Some of these suggestions are impossible for some people- for example I cannot eat whole grains as it would be damaging to my intestines (possibly causing internal bleeding) due to a digestive disorder. So- I have to find substitutes and do the best I can… which can be whole wheat and finely ground up grains. :)

Charles July 27, 2009 at 11:04 pm

EcoYogini — Here is an excellent post on the subject of “How To Eat Grains” you might find helpful:

Heather July 28, 2009 at 1:20 am

Great Post – a summary of everything needed for top health! Thanks.

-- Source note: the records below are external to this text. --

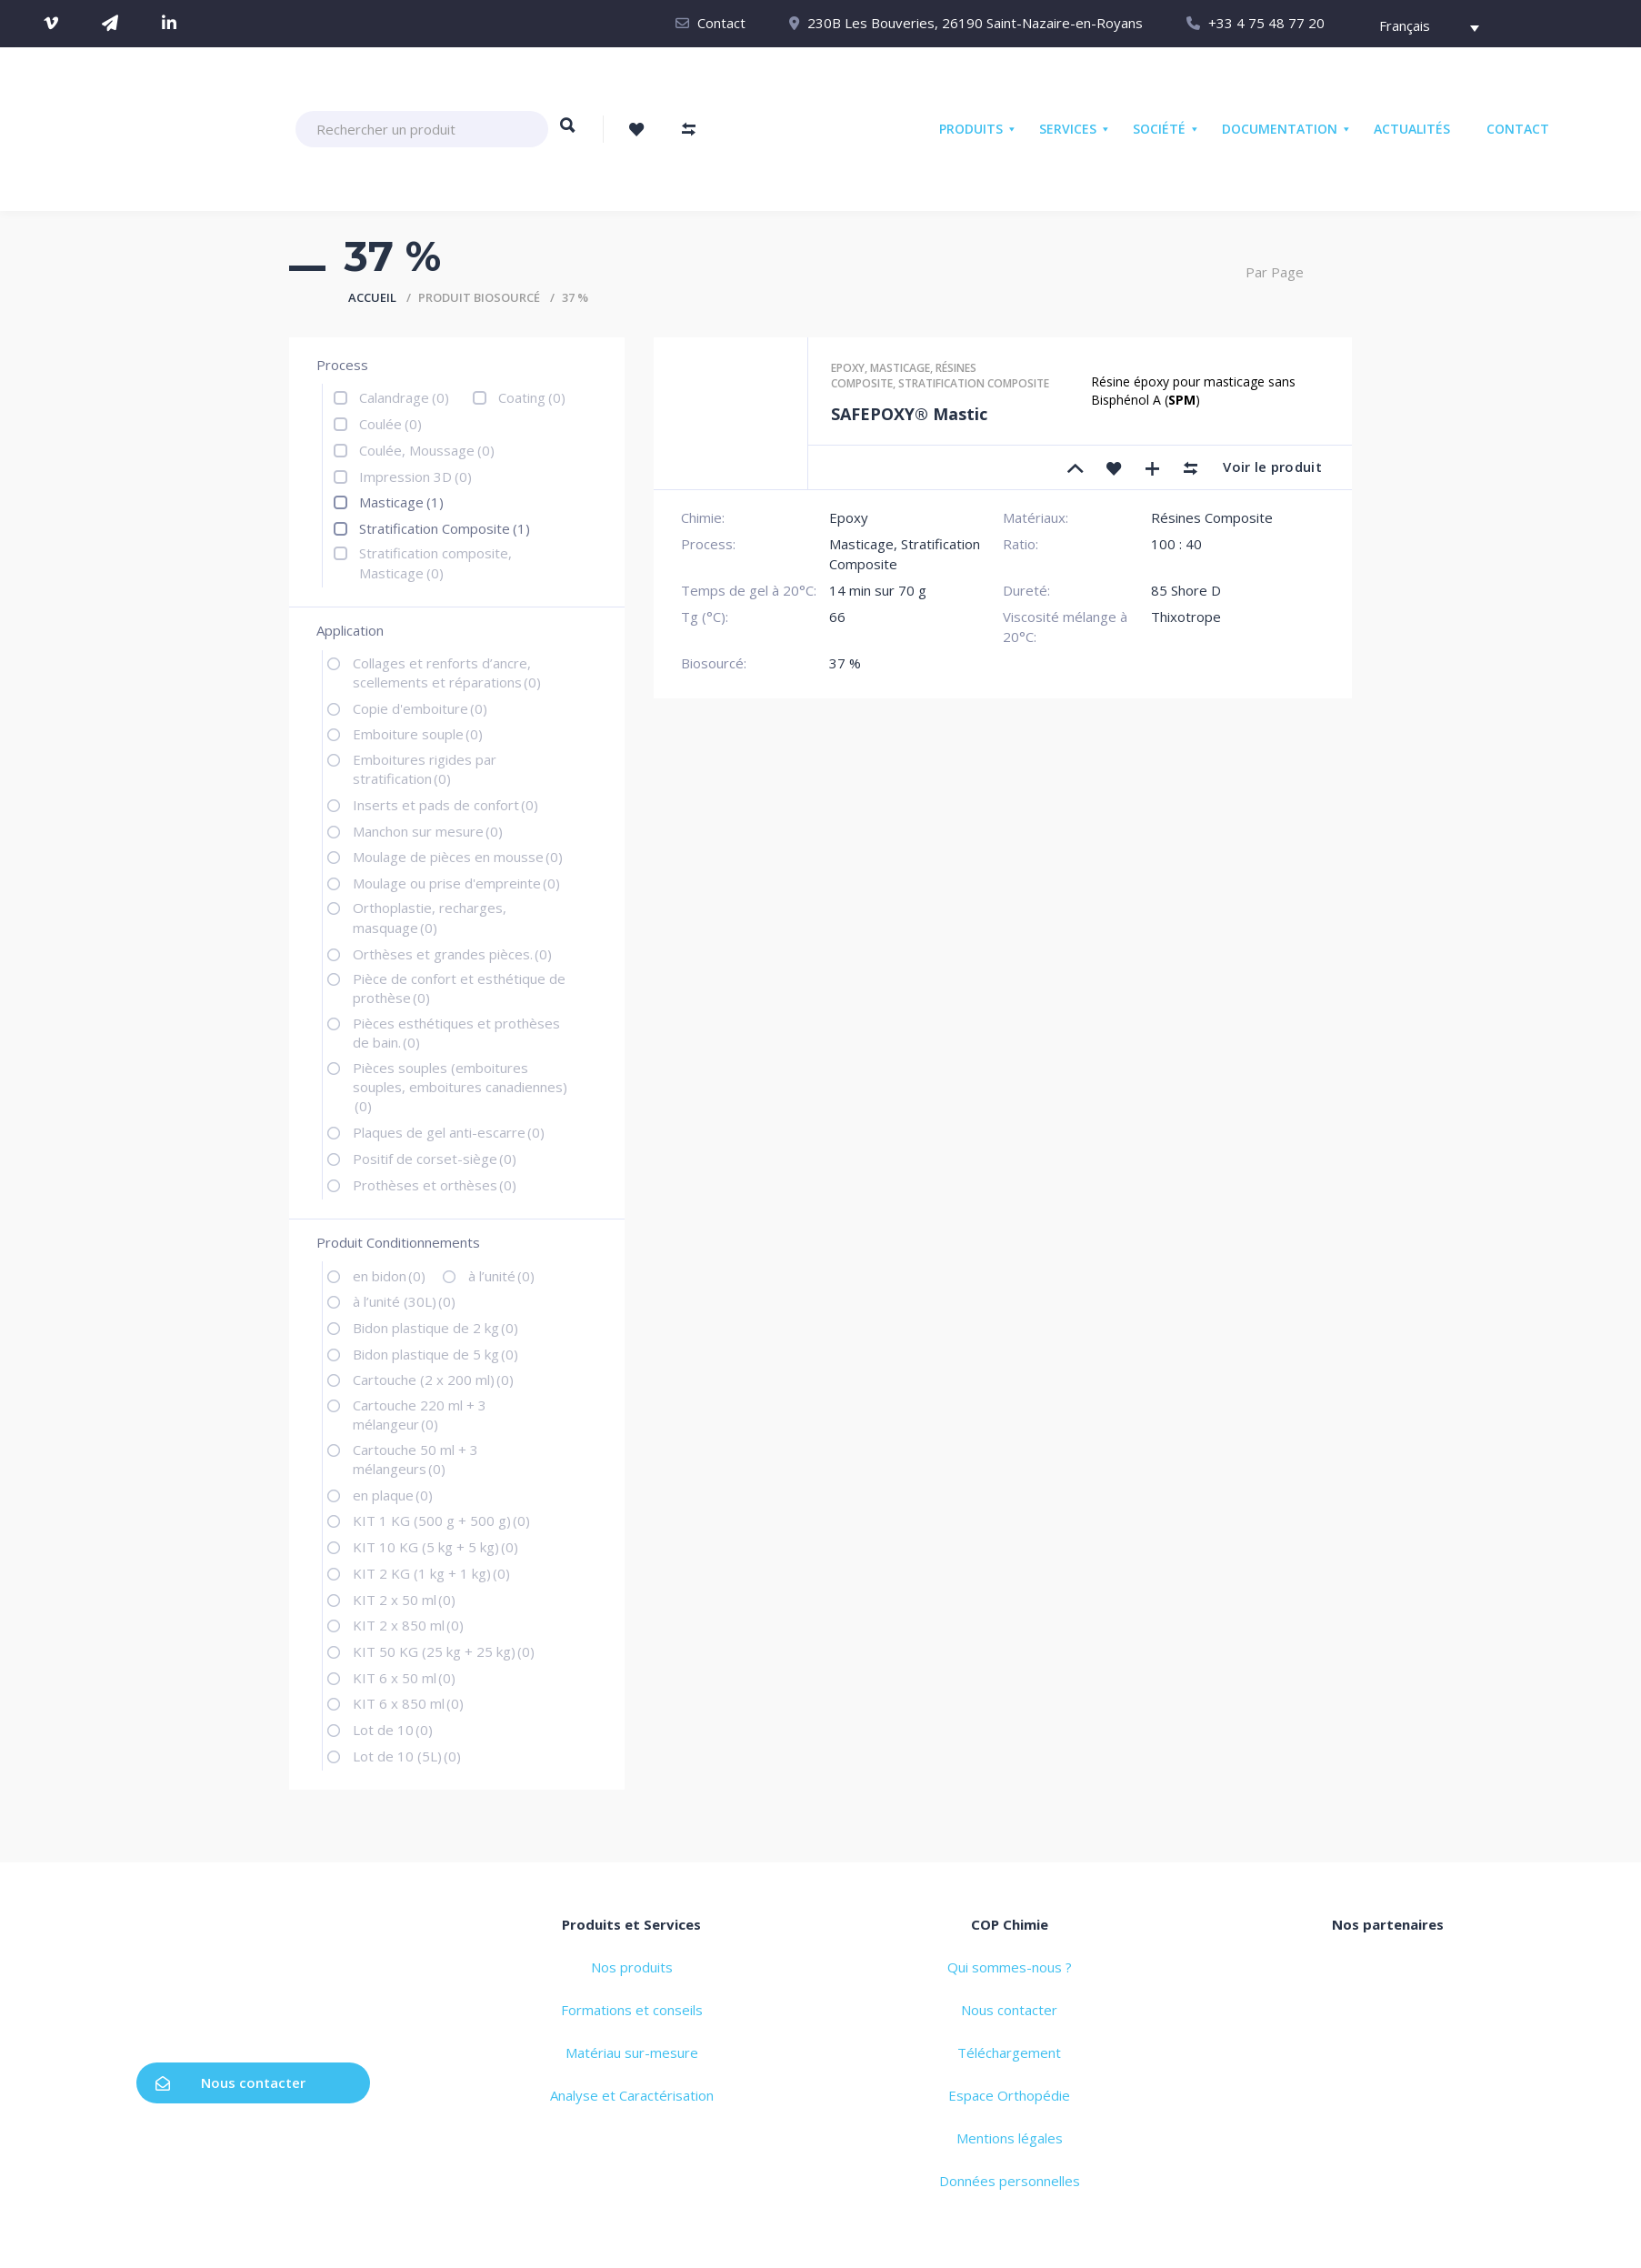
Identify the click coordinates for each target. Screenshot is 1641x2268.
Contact (721, 23)
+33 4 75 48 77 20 (1266, 23)
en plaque (393, 1495)
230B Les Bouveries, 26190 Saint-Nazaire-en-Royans (975, 23)
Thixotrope (1186, 616)
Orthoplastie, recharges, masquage (429, 917)
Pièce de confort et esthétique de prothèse (459, 988)
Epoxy (848, 368)
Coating (531, 397)
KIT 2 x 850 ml (408, 1625)
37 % (845, 663)
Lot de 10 (393, 1730)
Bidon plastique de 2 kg (435, 1328)
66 (837, 616)
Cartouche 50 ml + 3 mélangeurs (415, 1459)
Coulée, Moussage (427, 450)
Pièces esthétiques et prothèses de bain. (456, 1032)
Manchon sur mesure (428, 831)
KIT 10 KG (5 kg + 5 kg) (435, 1547)
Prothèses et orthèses (434, 1185)
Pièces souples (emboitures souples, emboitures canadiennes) (460, 1087)
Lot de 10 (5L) (407, 1756)
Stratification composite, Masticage (435, 562)
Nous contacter (230, 2082)
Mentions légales (1009, 2138)
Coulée (390, 424)
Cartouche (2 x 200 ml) (433, 1379)
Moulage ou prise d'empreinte (456, 883)
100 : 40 (1176, 544)
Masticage (401, 502)
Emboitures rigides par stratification (424, 769)
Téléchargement (1009, 2052)
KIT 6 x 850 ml (408, 1703)
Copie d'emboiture (420, 708)
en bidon (389, 1276)
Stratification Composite (444, 528)
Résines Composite (1212, 517)
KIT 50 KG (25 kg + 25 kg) (444, 1651)
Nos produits (632, 1967)
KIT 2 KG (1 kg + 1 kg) (431, 1573)
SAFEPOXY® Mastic (909, 414)
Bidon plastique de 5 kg (435, 1354)
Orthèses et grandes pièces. (452, 954)
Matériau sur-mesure (631, 2052)
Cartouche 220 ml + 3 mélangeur (419, 1414)
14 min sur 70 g (877, 590)
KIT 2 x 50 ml (404, 1600)
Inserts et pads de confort (445, 805)
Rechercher (567, 133)
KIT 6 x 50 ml (404, 1678)
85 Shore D (1186, 590)
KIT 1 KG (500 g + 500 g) (441, 1520)
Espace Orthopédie (1009, 2095)
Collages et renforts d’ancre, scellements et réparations (447, 672)
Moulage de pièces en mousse (458, 857)
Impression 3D (415, 476)
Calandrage (404, 397)
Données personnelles (1009, 2181)
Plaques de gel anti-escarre (449, 1132)
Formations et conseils (632, 2010)
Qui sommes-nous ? (1009, 1967)
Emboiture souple (418, 734)
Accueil (372, 297)
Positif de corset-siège (434, 1158)
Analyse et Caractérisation (632, 2095)
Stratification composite (973, 383)
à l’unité (501, 1276)
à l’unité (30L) (404, 1301)
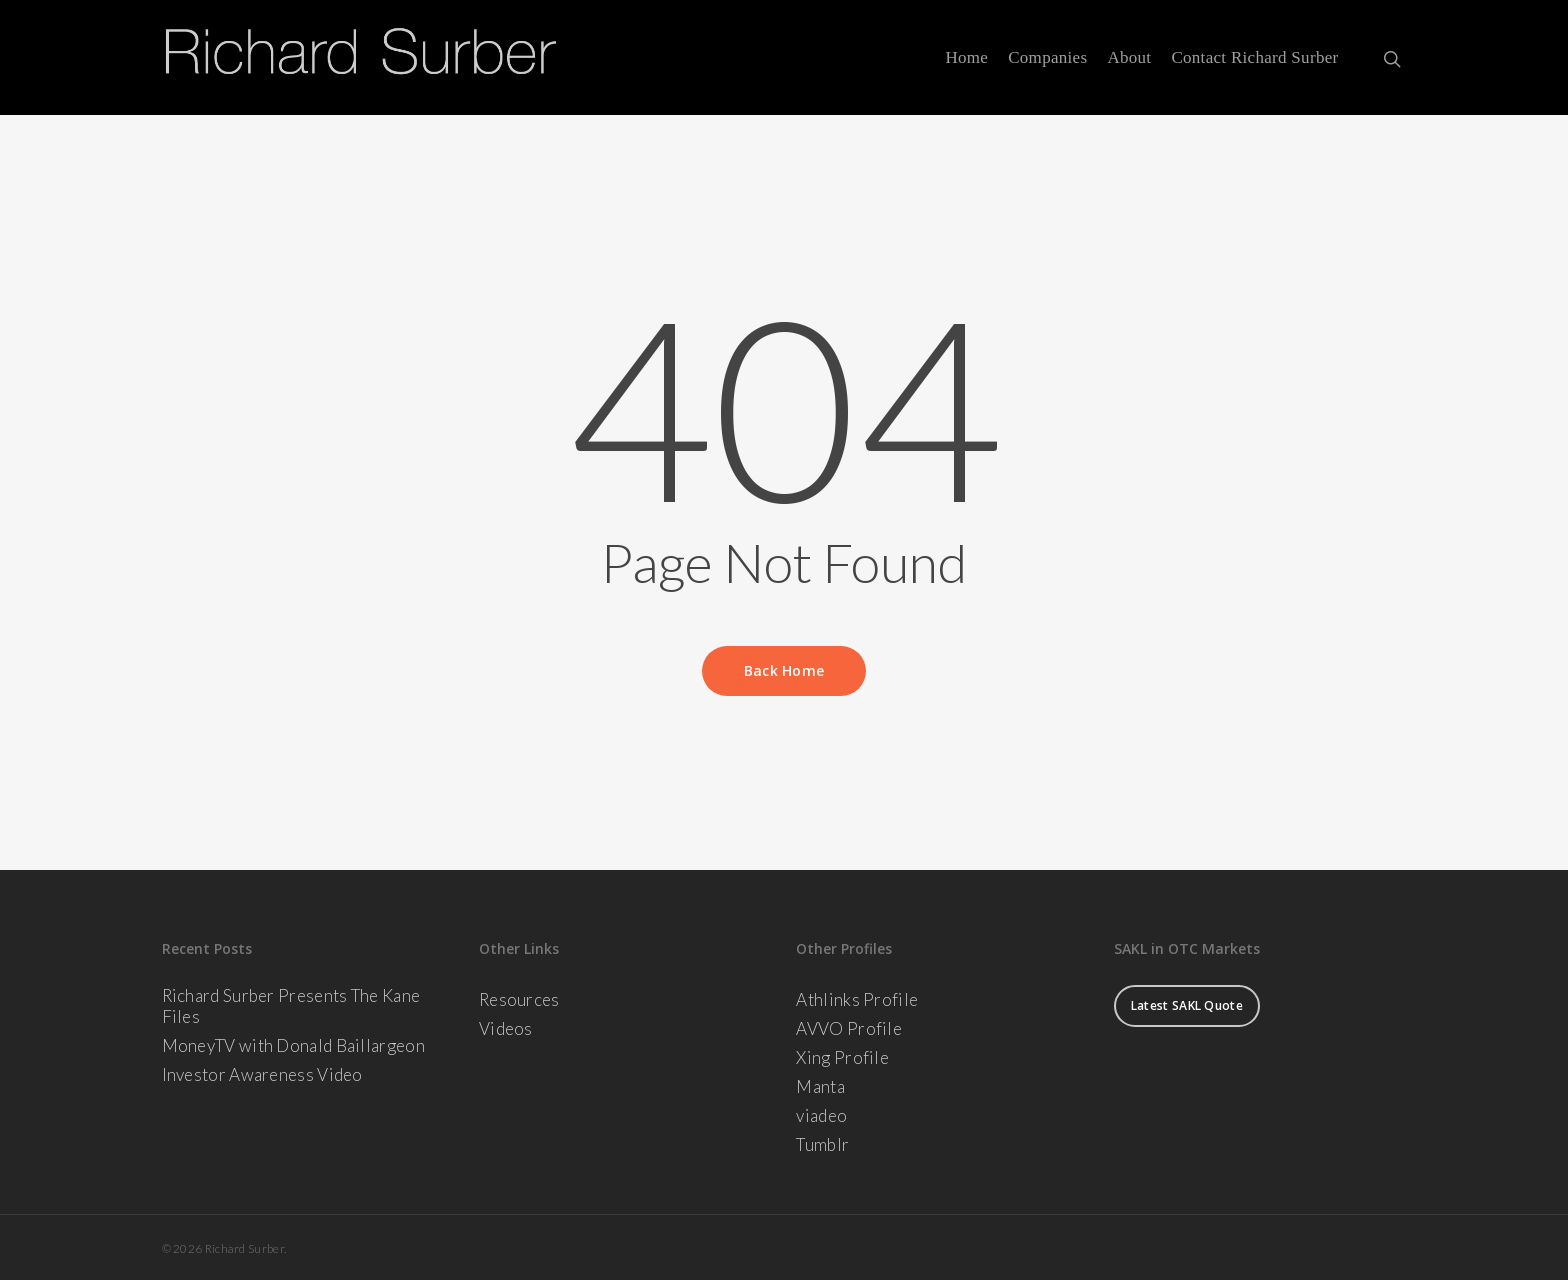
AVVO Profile (849, 1028)
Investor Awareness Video (262, 1074)
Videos (506, 1028)
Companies (1047, 58)
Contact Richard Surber (1254, 58)
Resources (519, 999)
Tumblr (822, 1144)
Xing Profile (842, 1057)
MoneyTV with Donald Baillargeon (293, 1045)
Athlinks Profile (857, 999)
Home (966, 58)
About (1129, 58)
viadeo (821, 1115)
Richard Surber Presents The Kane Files (291, 1006)
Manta (820, 1086)
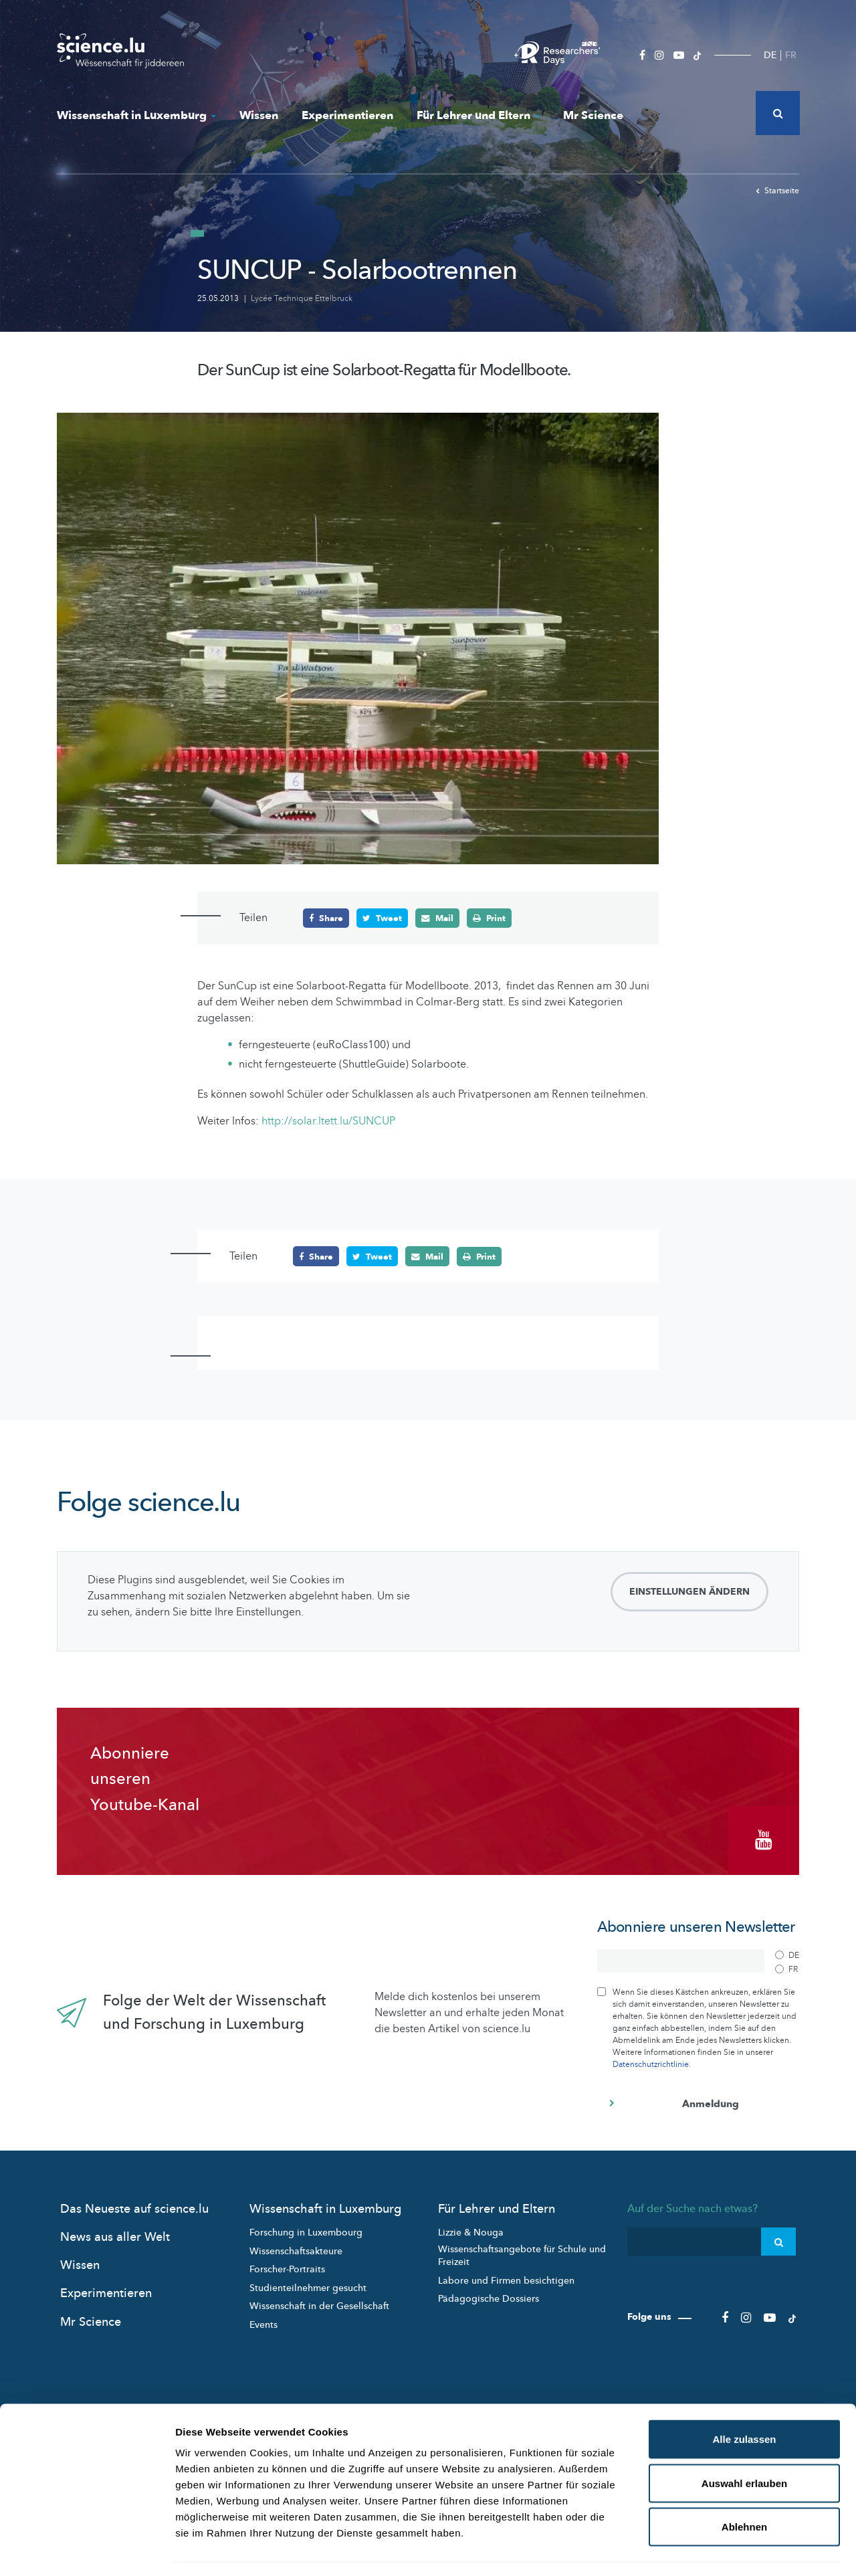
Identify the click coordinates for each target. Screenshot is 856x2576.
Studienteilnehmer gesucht (307, 2284)
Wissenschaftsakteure (295, 2247)
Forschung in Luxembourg (305, 2228)
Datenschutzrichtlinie (651, 2060)
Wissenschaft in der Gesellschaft (319, 2302)
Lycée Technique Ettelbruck (301, 298)
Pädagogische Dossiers (488, 2294)
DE (770, 55)
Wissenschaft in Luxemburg (136, 115)
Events (263, 2320)
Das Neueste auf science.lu (134, 2205)
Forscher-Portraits (287, 2265)
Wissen (258, 115)
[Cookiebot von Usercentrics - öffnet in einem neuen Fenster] (86, 2550)
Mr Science (593, 115)
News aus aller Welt (115, 2233)
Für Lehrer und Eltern (478, 115)
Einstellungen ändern (689, 1591)
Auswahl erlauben (744, 2444)
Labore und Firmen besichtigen (506, 2276)
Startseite (777, 190)
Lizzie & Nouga (471, 2228)
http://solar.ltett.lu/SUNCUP (328, 1121)
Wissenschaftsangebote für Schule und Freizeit (522, 2252)
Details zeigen (711, 2549)
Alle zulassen (744, 2400)
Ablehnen (744, 2488)
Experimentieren (347, 115)
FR (790, 55)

Steve Parnass May 12, 2011 at 4:09 pm

I coach youth soccer and high school, and the amout of maladies I come across seems very closely tied to nutrition. I have come to realize this by asking questions of the kids, when they are suddenly overcome by fatigue, headaches, and my favorite…dehydration. What did you eat for lunch? “nothing” ( most often heard from the girls) What did you have for breakfast? “I don’t like to eat breakfast” yada yada yada. Once I convince them how important it is to eat and eat right, those that listen notice a difference in the frequency of their headaches and fatigue. I would like to repost your article on my site if that’s okay.